Mr Healy Rae accused the Government of now trying to close the churches along with post offices and most other things in rural Ireland.
But the Taoiseach hit back and said the stricter drink driving law was designed to save lives on the road – especially in rural Ireland were there was a higher risk of accidents.
The Independent TD said rural people were now furious because they were being left isolated and without any company or conversation. Under the new legislation people who previously relied upon having just two pints of beer to socialise found they could no longer do that.
“The social fabric of rural Ireland has been blown to smithereens,” Mr Healy Rae said.
He said the latest changes to the drink driving laws had been put through with a promise of more rural link buses. These were announced during the summer by people including Fine Gael chairman, Martin Heydon, but they are proving inadequate.
Mr Healy Rae said people in parts of south Kerry, such as Black Valley, Waterville, Glencar and Beaufort, and in eastern parts of the county like Gneeveguilla, Scartaglin and Currow, were now left isolated.

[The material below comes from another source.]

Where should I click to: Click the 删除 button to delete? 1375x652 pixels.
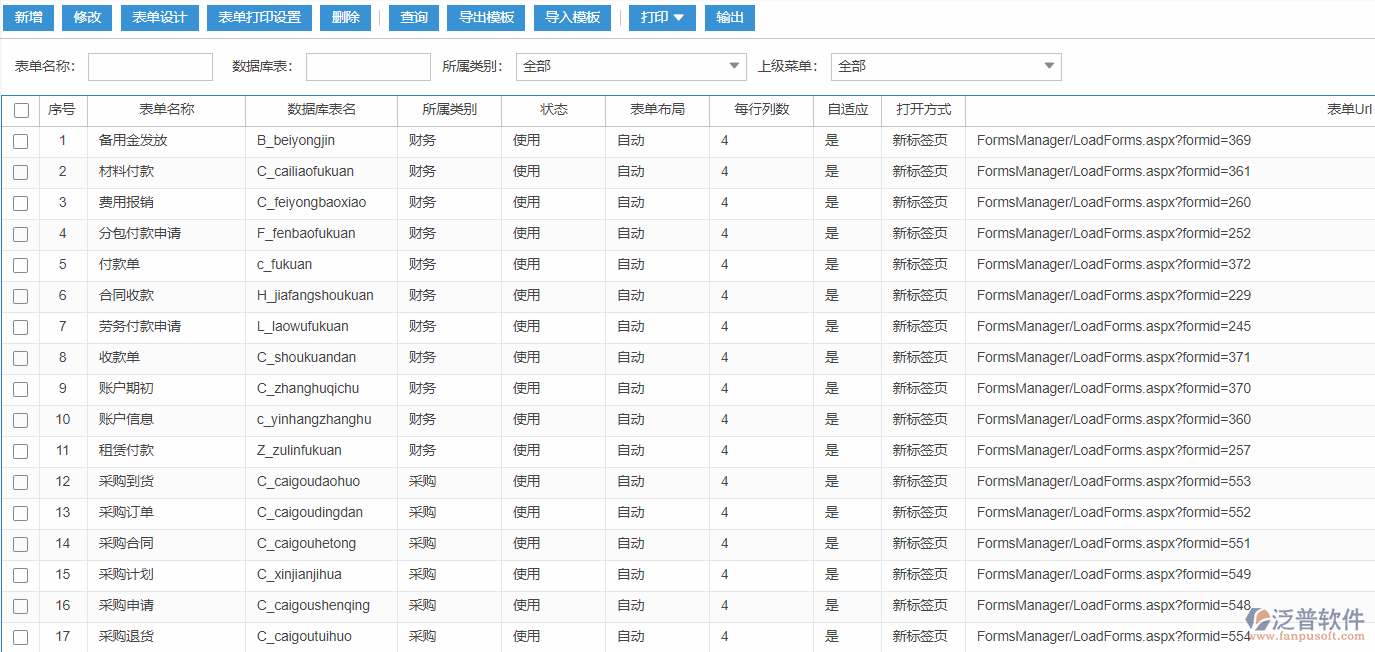(345, 18)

By contrast Dublin and urban areas had many different kinds of transport options.
“People are being checked going to mass, they’re being checked coming from mass. And I’m not blaming the gardaí, or indeed I’m not blaming individual superintendents, because it’s across different divisions and it’s across county boundaries,” Mr Healy Rae said.
He asked if these checkpoints were being ordered by the Taoiseach, the Justice Minister or the Transport Minister, Shane Ross, who had insisted upon the stricter drink driving law.

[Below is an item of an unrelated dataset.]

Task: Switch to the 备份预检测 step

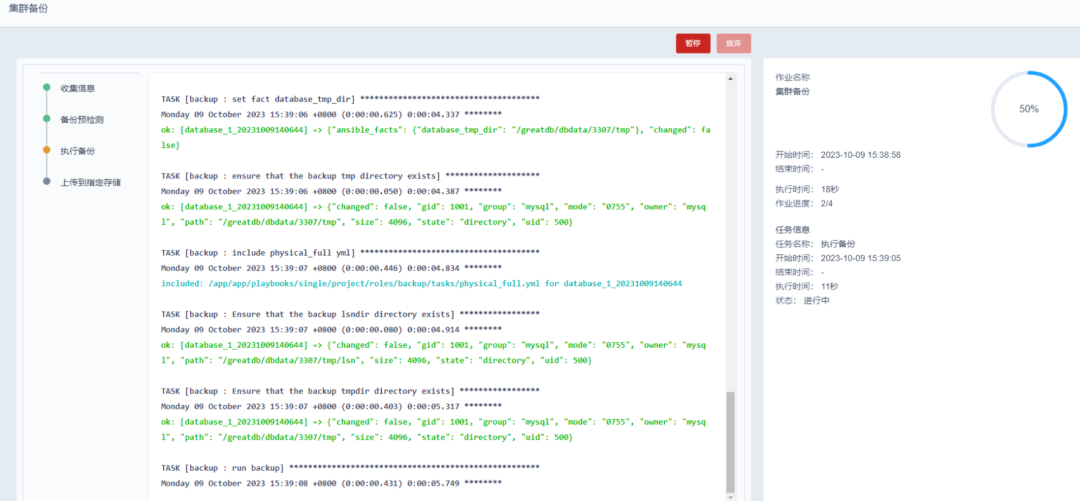Action: [x=82, y=119]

“Is it the way ye want to close the churches now as well as the post offices. Ye’ve mostly everything else closed. I suppose ye want to close the churches as well now in rural Ireland,” Mr Healy Rae added. He said bars were deserted and many were now closing and so were nearby businesses.
Replying, the Taoiseach said there was a time when between 600 and 700 people died on the roads every year. Now that number had been reduced to below 200 – which was still 200 too many lives being lost.
“That’s the purpose of the Road Traffic legislation. It’s not to discommode people – it’s not to make their lives harder to lead. It’s to make the roads safer,” the Taoiseach insisted.
Mr Varadkar said checkpoints were a matter for senior gardaí and not the Government. But he said the checkpoints were to ensure people were not driving under the influence of drink or drugs, they were also to check for tax and insurance, and checkpoints were to deter and catch burglars and other criminals.
The Taoiseach also insisted urban garda checkpoints were also common and it was not confined to rural areas.